Principais conclusões
- Pesquisa com usuários para engenheiros não requer um time de pesquisa; 20 minutos de revisão de session replay por semana e suficiente para comecar.
- Substitua atividades de baixo valor (reuniões, navegação no Slack) por pesquisa leve, não tempo de código.
- Tres métodos de alto ROI: mineracao de tickets de suporte, testes de usabilidade de cinco segundos e assistir gravacoes de sessão.
- Decisões de lançamento informadas por até evidência minima de usuário consistentemente superam decisões baseadas apenas em suposições.
- Atualize ferramentas de pesquisa apenas quando atingir uma limitacao específica, não antes de ter um hábito funcionando.
FAQ
P: Como encontro tempo pra user research quando já estou atrasado nos meus compromissos de sprint?
R: Você não encontra tempo. Você redireciona. Substitua uma reunião por semana por 20 minutos de revisão de replay. Substitua 15 minutos de Slack na segunda por mineracao de tickets. Pesquisa substitui atividades de menor valor, não tempo de código.
P: Com quantos usuários preciso falar antes de confiar nas descobertas?
R: Pra pesquisa qualitativa (entender por que), 3-5 usuários revelando o mesmo padrão é suficiente. Pra pesquisa quantitativa (medir quantos), você precisa de 50-100+ respostas. Comece qualitativo, escale pra quantitativo quando precisar priorizar.
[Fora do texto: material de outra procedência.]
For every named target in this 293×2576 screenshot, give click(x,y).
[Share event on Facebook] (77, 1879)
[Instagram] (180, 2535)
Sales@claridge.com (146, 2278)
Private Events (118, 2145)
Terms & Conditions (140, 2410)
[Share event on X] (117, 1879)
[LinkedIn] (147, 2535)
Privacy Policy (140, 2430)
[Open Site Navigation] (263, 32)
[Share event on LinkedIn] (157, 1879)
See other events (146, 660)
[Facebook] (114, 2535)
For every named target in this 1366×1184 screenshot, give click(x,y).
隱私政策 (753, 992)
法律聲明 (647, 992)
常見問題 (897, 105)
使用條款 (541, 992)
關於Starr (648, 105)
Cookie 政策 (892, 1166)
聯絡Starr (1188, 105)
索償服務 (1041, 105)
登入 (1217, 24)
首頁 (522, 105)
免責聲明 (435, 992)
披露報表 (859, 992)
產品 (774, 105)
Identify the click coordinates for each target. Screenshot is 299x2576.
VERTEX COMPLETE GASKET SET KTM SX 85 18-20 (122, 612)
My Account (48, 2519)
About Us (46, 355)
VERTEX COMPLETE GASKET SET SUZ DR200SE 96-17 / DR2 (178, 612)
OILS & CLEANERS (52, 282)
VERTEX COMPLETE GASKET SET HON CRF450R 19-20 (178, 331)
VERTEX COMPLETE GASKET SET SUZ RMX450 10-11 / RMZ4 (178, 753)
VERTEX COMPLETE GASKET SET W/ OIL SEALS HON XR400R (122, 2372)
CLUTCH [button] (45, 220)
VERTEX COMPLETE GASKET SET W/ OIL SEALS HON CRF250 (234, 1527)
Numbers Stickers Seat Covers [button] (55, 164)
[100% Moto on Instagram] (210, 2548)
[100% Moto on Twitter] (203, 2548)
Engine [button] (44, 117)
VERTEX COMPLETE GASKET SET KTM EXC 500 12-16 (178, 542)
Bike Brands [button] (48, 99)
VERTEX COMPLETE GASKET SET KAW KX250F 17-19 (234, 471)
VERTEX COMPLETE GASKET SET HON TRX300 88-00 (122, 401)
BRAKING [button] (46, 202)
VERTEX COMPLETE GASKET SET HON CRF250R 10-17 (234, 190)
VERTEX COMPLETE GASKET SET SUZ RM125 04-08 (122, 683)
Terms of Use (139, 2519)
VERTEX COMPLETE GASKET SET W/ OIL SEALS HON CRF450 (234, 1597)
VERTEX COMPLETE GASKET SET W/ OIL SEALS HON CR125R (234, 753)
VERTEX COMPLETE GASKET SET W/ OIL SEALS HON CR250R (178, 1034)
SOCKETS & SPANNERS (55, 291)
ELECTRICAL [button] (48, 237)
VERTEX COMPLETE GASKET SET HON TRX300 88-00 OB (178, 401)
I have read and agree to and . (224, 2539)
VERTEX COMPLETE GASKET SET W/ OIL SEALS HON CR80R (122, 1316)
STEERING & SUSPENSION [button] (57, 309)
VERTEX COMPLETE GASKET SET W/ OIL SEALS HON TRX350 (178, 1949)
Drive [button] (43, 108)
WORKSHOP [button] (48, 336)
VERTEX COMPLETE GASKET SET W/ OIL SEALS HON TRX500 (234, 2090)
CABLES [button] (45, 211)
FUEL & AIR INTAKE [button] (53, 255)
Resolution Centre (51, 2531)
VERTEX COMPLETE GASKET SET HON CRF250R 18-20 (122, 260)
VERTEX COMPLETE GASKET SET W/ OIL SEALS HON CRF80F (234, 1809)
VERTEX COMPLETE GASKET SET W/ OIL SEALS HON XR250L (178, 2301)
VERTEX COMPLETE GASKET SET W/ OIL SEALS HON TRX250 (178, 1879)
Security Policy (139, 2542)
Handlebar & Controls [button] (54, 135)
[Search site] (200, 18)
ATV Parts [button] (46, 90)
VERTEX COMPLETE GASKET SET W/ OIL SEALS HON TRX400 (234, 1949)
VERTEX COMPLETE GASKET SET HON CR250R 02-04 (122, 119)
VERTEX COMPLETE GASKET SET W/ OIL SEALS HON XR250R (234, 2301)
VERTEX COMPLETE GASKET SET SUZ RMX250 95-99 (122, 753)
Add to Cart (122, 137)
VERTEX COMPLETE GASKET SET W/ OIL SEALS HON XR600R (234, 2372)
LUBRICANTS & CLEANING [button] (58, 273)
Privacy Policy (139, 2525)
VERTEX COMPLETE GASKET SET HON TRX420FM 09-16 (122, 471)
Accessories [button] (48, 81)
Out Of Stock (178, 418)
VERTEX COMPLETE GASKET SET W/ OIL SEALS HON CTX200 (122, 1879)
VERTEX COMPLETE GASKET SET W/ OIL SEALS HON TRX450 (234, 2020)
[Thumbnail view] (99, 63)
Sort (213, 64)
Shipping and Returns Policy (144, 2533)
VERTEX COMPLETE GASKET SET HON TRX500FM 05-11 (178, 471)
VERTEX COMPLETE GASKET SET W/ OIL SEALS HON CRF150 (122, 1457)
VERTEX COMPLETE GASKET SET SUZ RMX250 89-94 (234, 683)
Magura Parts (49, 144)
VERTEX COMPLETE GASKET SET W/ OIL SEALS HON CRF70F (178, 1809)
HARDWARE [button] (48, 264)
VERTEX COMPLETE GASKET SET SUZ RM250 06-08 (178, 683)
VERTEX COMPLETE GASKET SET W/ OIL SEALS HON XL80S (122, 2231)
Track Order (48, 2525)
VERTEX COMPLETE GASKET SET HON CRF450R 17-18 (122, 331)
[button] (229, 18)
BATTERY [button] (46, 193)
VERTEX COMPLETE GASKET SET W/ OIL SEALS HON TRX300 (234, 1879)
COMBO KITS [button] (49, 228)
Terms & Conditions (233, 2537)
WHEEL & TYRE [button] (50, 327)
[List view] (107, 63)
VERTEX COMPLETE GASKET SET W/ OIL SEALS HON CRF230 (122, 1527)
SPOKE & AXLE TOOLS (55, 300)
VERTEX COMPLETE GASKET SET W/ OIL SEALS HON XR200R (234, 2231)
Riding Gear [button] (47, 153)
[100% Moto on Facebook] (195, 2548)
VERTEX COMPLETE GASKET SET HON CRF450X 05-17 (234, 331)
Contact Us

P: E se minha empresa não deixa engineers falarem com clientes diretamente?
R: Comece participando de chamadas de customer success como observador silencioso. Rode testes de usabilidade internos com colegas de outros departamentos. Construa um histórico de insights úteis, é a política vai se flexibilizar.
P: Devo fazer pesquisa antes de toda feature que construo?
R: Não. Combine investimento com incerteza. Um bug fix precisa de zero pesquisa. Uma melhoria pequena de UI talvez precise de 3 replays. Um workflow novo precisa de chamadas e possivelmente um teste de usabilidade. Pergunte: "Quão confiante estou de que entendo o problema?" Se muito, lance. Se não, pesquise.
P: Como convencer meu time de que engineers deveriam fazer user research?
R: Não argumente. Demonstre. Faca a pesquisa silenciosamente por duas semanas. Depois diga no standup: "Assisti 5 replays e notei X. Mudei minha abordagem. Aqui está o resultado." Quando suas features acertarem melhor, o time segue.
A vantagem composta
Sessenta e cinco minutos por semana acumulam aproximadamente 50 horas de entendimento direto do usuário por ano. Depois de um ano, você viu milhares de interações, leu centenas de tickets, e ouviu dezenas de usuários descrevendo seus workflows.
Esse conhecimento composto te torna perigoso. Você antecipa problemas antes que acontecam. Você desenha interfaces que batem com modelos mentais dos usuários na primeira tentativa. Você pushback em decisões de produto com evidência em vez de opiniao. E assim que um product engineer constrói vantagem competitiva duradoura sobre pares que só codam.
Ninguém te deu um time de pesquisa. Você não precisava de um. Você precisava de um sistema, um hábito, e 65 minutos por semana. O sistema é a Escada de Escalação de Pesquisa. O hábito e segunda/quarta/sexta. Comece essa semana.